Most of my college coursework was around OOP. That said, they actually did a pretty lousy job of explaining it in a practical sense, so since we were left to figure it out ourselves a lot of our assignments ended up looking like this.
At the end of the program, our capstone project was to build a full stack app. They did a pretty good job simulating a real professional experience: we all worked together on requirements gathering and database design, then were expected to build our own app.
To really drive home the real world experience, the professor would change the requirements partway through the project. Which is a total dick move, but actually a good lesson on its own.
Anyway, this app was mostly about rendering a bunch of different views, and something subtly would change that ended up affecting all views. After the fact, the professor would say something to the effect of "If you used good objects, you'll only have to make the change in one place."
This of course is only helpful if you really appreciated the power of OOP and planned it from the start. Most of us were flying by the seat of our pants, so it was usually a ton of work to get those changes in
If you used good objects, you'll only have to make the change in one place
IMO that's generally a retroactive statement because in practice have to be lucky for that to be true. An abstraction along one dimension -- even a good one, will limit flexibility in some other dimension.
Occasionally, everything comes into alignment and an opportunity appears to reliably-ish predict the correct abstraction the future will need.
Most every other time, you're better off avoiding the possibility of the really costly bad abstraction by resisting the urge to abstract preemptively.
Generally true, but if the professor in this context was not a moron, he probably mentioned at the start of the class that he would be forcing a change to requirements part way through the course. Ideally, he would've specified what kind of changes this would be, in order for the students to account for that in their design. I think it's likely this happened, but the student was lacking so much experience he didn't understand that hint or what he needed to do in the design in order to later swap parameters more easily. I'm going to withhold judgement on this professor having only heard a biased account. It could've been a very good assignment, now being told from the perspective of a mediocre student.
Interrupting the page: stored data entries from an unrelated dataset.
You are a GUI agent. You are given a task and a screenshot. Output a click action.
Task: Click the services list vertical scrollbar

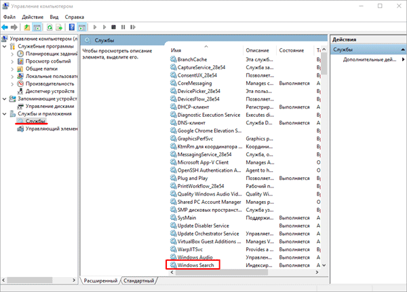pos(324,156)
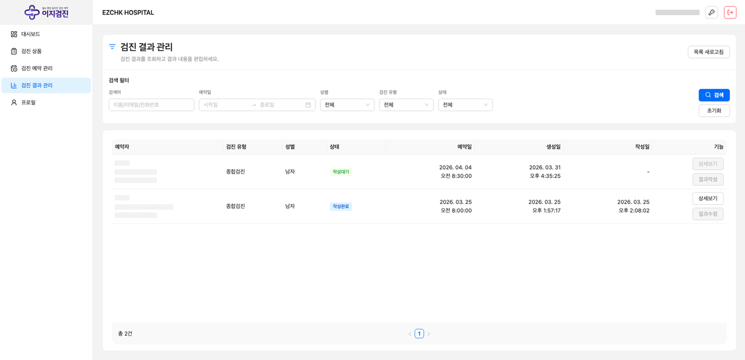The width and height of the screenshot is (745, 360).
Task: Click the key icon in the top bar
Action: pyautogui.click(x=711, y=12)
That's a fair assessment. It's kind of like the rule for premature optimization: don't.
With experience you might get some intuition about when it's good to lean into inheritance. We were definitely lacking experience at that point though.
OOP is a pretty powerful paradigm, which means it's also easy to provide enough rope to hang yourself with. See also just about any other meme here about OOP
Same, I always remember this with interfaces and inheritance, shoehorned in BS where I'm only using 1 class anyway and talking to 1 other class what's the point of this?
After I graduated as a personal project i made a wiki for a game and I was reusing a lot of code, "huh a parent class would be nice here".
In my first Job, I don't know who's going to use this thing I'm building but these are the rules: proceeds to implement an interface.
When I have to teach these concepts to juniors now, this is how I teach them: inheritance to avoid code duplication, interfaces to tell other people what they need to implement in order to use your stuff.
I wonder why I wasn't taught it that way. I remember looking at my projects that used this stuff thinking it was just messy rubbish. More importantly, I graduated not understanding this stuff...
I wouldn't say that inheritance is for avoiding code duplication. It should be used to express "is a" relationship. An example seen in one of my projects: a mixin with error-handling code for a REST service client used for more than one service has log messages tightly coupled to a particular service. That's exactly because someone thought it was ok to reuse.
In my opinion, inheritance makes sense when you can follow Liskov's principle. Otherwise you should be careful.
This is Java, so you can even turn those ints into Integers and doubles into Doubles if you want to maximize the objects in that part of the code. In all seriousness, though, it looks perfectly fine to me.
I presume WeatherData.getData() should be going into some Data class that has multiple properties (using the , as a delimiter) instead of what OP is doing and just using the String
I mean, unless it's explicitly specified, one can still argue. For fun, that is. I did it a few times with stuff like using maps when the task said I couldn't use loops. Didn't really get into trouble since there was a proper solution ready as well.
To be needlessly pedantic on this joke, answer07 in itself is not an object, but a class, a blueprint for objects. An instance of that class would be an object. Calling the static function main does also not create an instance of the class in the class loader.
To expand on that you can never instantiate an object of type answer07 since it's a static class.
(For the students here the "static" modifier means "it's on the class, not the object". Non-static will only be accessible as a "obj.whatever" but static is accessible by "Class.whatever")
Hey now, you should be thanking your teachers for this incredibly valuable early life lesson on the difference between what the customer says that they want and what they actually need, and which of these two you are going to get paid more for!